3.3.2. Interset retains ownership of the website it has developed until Interset has received full payment from the Client. Nevertheless, all risks of loss, destruction or damage to the website will be fully borne by the Client from delivery.
3.3.3. The price is based on fixed amounts and a fixed hourly rate, multiplied by the number of hours actually worked. A quotation contains a non-exhaustive estimate, based on available information. A deviation between quotation and actual invoiced amount will never give rise to annulment of the Assignment or liability of Interset.
3.3.4. All costs incurred by Interset (including, for example, the purchase of licenses and use of software) are at the expense of the Client, unless agreed otherwise. At the end of the implementation or from the delivery of the website, the client is bound to test the website and check it for defects or non-conformity during a period of two weeks. If during this test period it appears that the website contains defects, the Client will notify Interset of this in writing no later than on the last day of the aforementioned test period.

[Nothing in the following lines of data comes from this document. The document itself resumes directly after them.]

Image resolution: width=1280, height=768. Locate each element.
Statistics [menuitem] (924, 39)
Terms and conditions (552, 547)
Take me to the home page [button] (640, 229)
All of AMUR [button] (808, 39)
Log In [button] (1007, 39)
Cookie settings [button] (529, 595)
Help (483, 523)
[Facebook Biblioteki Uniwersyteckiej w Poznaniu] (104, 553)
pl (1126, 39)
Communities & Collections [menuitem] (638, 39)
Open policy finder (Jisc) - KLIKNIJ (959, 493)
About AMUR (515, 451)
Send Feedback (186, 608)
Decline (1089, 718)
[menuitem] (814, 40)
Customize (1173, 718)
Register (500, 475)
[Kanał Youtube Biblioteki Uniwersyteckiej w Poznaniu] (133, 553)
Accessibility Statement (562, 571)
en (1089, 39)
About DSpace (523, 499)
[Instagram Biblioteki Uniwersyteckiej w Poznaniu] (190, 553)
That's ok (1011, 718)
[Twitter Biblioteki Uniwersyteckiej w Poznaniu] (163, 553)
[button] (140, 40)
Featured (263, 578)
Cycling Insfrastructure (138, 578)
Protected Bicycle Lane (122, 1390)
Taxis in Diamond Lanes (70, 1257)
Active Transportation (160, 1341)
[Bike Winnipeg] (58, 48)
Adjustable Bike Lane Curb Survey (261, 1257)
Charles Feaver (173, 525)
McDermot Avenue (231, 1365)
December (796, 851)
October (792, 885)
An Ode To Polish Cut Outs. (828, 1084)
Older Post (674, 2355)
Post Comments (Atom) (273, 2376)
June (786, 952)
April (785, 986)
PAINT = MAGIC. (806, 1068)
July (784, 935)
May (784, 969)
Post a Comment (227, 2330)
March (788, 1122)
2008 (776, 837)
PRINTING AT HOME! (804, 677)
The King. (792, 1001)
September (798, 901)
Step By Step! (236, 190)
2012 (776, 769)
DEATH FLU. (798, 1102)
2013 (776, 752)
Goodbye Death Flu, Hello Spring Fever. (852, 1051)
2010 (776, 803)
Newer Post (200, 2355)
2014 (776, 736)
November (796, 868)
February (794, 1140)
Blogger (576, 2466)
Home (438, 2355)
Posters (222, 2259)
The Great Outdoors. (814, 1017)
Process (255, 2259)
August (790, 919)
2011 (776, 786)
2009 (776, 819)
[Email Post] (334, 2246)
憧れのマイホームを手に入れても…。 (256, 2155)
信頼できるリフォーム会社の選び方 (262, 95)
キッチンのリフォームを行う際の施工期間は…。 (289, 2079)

3.3.5. The Client is solely liable for the specific use he makes of the website and/or the purposes for which he uses the website.
3.4. HOSTING
3.4.1. The provisions of article 3.4 apply when the Assignment consists of hosting one or more websites or social media pages (“Websites”) for the Client.
3.4.2. The web hosting service consists of making space available on a publicly accessible web server, the associated domain names, e-mail addresses and database systems.
3.4.3. The Client acknowledges and accepts that Interset uses an external service provider or subcontractor for the hosting services associated with the Website and has concluded an SLA (Service Level Agreement) with the latter, which includes the terms and conditions with regard to the hosting terms and conditions.
3.4.4. The hosting services are provided by Interset for the Client. The hosting services are billed via monthly and/or annual invoices.
3.4.5. With regard to the hosting services, Interset is not liable for loss or leakage of data or information sent or stored as a result of errors by the Client.
3.5. DOMAINNAMES
3.5.1. The Client acknowledges and accepts that Interset cooperates with recognized registrars for the registration and renewal of domain names. The registration and renewal of domain names is subject to the terms and conditions set out in the rules and terms and conditions of the various authorities that oversee and are responsible for applicable domain name systems.
3.5.2. Combell.com is responsible for registrations in the .be domain. The terms and conditions of Combell can be consulted on their website. The Client expressly declares to have taken note of these general terms and conditions and to accept their application.
3.5.3. Interset is not liable for the registration of domain names by third parties or the registration of domain names at the request of the Client that would constitute a final breach of the rights of third parties.
4. BILLING AND PAYMENT
4.1. The services are charged as stipulated in the Agreement and independently of the activities of third parties. Interset has the right to charge a commission on the costs and fees before or during the start of the Services.
4.2. An advance is equal to one second of the amount of each accepted order. All Interset invoices are payable on due date.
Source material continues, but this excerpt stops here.